The HRGT starts by reading its command line and optional configuration file. If the command line has a key that is also found in the configuration file, the command line key-value pair takes precedence. The resulting set of key-value pairs is tested for proper syntax and validity. Every improper syntax and every invalidity found will be logged. Improper syntax may be e.g. an invalid globpattern. Invalid conditions include non-existing directories or files, lack of write-permissions where needed, etc.

The HRGT logs every error- and/or warning condition that it comes across while processing its configuration file, command line parameters, and input files, in a way that helps tool-operators and document authors to identify and fix such conditions.

Deploying the Tool

The HRGT comes with documentation that enables developers to ascertain its correct functioning (e.g. by using a test set of files, test scripts that exercise its parameters, etc.), and also enables them to deploy the tool in a git repo and author/modify CI-pipes to use that deployment.
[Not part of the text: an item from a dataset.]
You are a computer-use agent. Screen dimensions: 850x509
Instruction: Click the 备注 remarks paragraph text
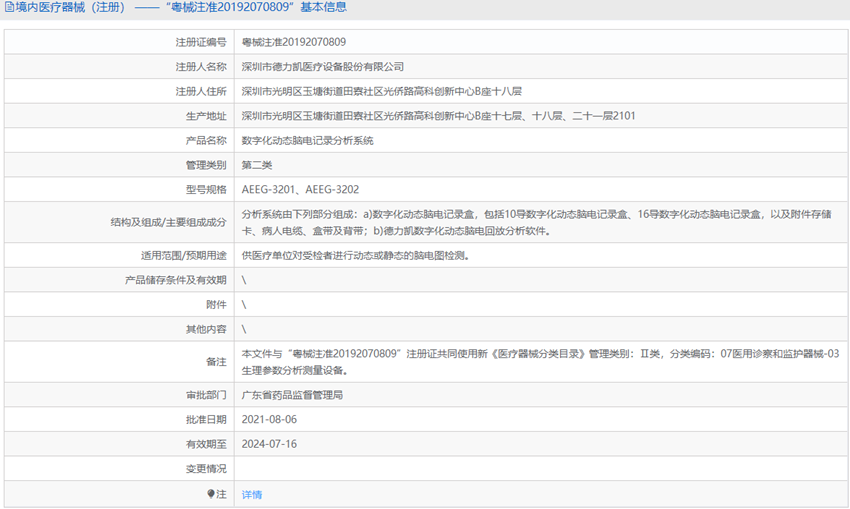540,361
  1. Note that the value of the termid field of an MRG entry is unique within the MRG that holds the MRG entry - it serves as a 'primary key'. That's why sorting first on the term field and then on the termType field makes the sort unique. Also note that this sorting differs from sorting on the termid field itself, as this would result in an HRG in which the entries are grouped according to their termType - thus concepts, patterns, and other kinds of semantic units are then grouped.